***** Reading passage *****
Just a smattering of Italian radio for you in the Era of Lockdown. More tunes & chat for you all.
I've stopped counting...
…the days of Lockdown. I’ve got more important things to occupy myself with than Math.
Nor do I care what others are doing in any ol’ COVID-19 Phase, I am still maintaining Phase 1 Coronavirus Lockdown. It is Life as it was, still is and will be. I don’t mess with always.
I do not naturally follow Rules. I come from Colorado. Wild open West. Mountains, plains, wilderness, don’t fence me in, OK? What are Rules? However, in the case of this Coronavirus pandemic, I AM FOLLOWING THE LOCKDOWN RULES!!! del mio Dottore: avoid folk, eschew places folk congregated, consistently elect to… stay… at… home. Ample time to walk the Dog, work on photography, do yard work…
…by the way, I don’t think I have ever KILLED!!! a hydrangea in my life. Other plants, yes, mai una hortensia. Poor thing. Its flowers were so splendid cascading out of its 1930’s terracotta vase for a couple of years, keeping Dr. Bacchus company in his lonesome statuary vigil tucked off, as he is, to a corner of our Scenic Overlook. Dr Bacch- overlooks some peonies, a smattering of oak leaf hydrangeas and the sad one. This past February, while Coronavirus was gathering steam in Italy, I tried to move the plant in its large terracotta vase to a better location. The rim snapped off in my hand. I tried lifting the vase up from the bottom but, it would not budge… much. Found the plant’s roots had sought more fertile contact with Mother Earth through the drainage hole. A major exodus. Stopped-up the exit completely. Surveying the entire hydrangea-vase situation, I was alarmed to see the plant was drowning. Oh, dear…. Oh, my… drowned! I busted the pot. Water gushed out soaking my Adidas trainers…
They don’t lace. Hidden cords. Push a button on the side and twist it to tighten the shoe to the foot. They make my feet stink. Chinese synthetics. But, very cool looking footwear, I don’t mind saying. Black and Jamaican yellow and green. A modern day Rastafarian?
***** Data excerpts *****
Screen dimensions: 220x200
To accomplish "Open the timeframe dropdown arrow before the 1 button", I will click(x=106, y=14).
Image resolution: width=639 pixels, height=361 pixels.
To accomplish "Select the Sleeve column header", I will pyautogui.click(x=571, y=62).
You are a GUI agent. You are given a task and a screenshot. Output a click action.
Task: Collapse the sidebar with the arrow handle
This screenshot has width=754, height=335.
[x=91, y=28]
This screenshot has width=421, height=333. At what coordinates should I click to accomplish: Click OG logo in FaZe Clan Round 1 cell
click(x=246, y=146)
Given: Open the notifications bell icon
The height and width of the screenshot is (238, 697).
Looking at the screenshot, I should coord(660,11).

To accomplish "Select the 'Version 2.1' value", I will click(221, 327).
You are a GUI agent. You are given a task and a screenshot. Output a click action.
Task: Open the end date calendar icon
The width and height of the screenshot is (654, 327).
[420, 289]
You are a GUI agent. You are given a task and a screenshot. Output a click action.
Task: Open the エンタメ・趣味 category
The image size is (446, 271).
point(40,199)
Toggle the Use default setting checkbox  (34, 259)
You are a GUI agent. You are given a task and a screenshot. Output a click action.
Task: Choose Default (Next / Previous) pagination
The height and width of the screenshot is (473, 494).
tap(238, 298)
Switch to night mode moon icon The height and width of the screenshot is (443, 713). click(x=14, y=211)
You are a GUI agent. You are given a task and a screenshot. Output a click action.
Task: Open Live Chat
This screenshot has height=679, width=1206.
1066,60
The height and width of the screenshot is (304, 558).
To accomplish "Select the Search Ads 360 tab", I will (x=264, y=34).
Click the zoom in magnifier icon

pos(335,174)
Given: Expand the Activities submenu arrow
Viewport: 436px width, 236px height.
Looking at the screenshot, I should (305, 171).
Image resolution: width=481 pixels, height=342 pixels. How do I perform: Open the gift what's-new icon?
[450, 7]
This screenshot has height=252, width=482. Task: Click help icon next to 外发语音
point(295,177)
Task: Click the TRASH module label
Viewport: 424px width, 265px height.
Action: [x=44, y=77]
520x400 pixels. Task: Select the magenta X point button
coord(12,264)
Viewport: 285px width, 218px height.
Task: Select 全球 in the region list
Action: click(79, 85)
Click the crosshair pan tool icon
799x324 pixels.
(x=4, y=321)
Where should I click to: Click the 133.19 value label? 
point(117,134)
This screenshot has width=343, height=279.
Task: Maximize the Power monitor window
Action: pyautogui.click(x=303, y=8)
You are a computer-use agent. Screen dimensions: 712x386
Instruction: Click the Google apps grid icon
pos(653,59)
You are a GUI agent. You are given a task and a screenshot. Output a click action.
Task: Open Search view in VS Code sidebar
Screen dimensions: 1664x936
*****
● **Activity 1**
Write out the lockdown post from "I've stopped counting..." up to and including "mess with always.".
● **Activity 2**
What colors are the Adidas trainers described in the lockdown post?
The material has no connection to the lockdown post.

● **Exercise solution 1**
I've stopped counting...
…the days of Lockdown. I’ve got more important things to occupy myself with than Math.
Nor do I care what others are doing in any ol’ COVID-19 Phase, I am still maintaining Phase 1 Coronavirus Lockdown. It is Life as it was, still is and will be. I don’t mess with always.

● **Exercise solution 2**
Black and Jamaican yellow and green.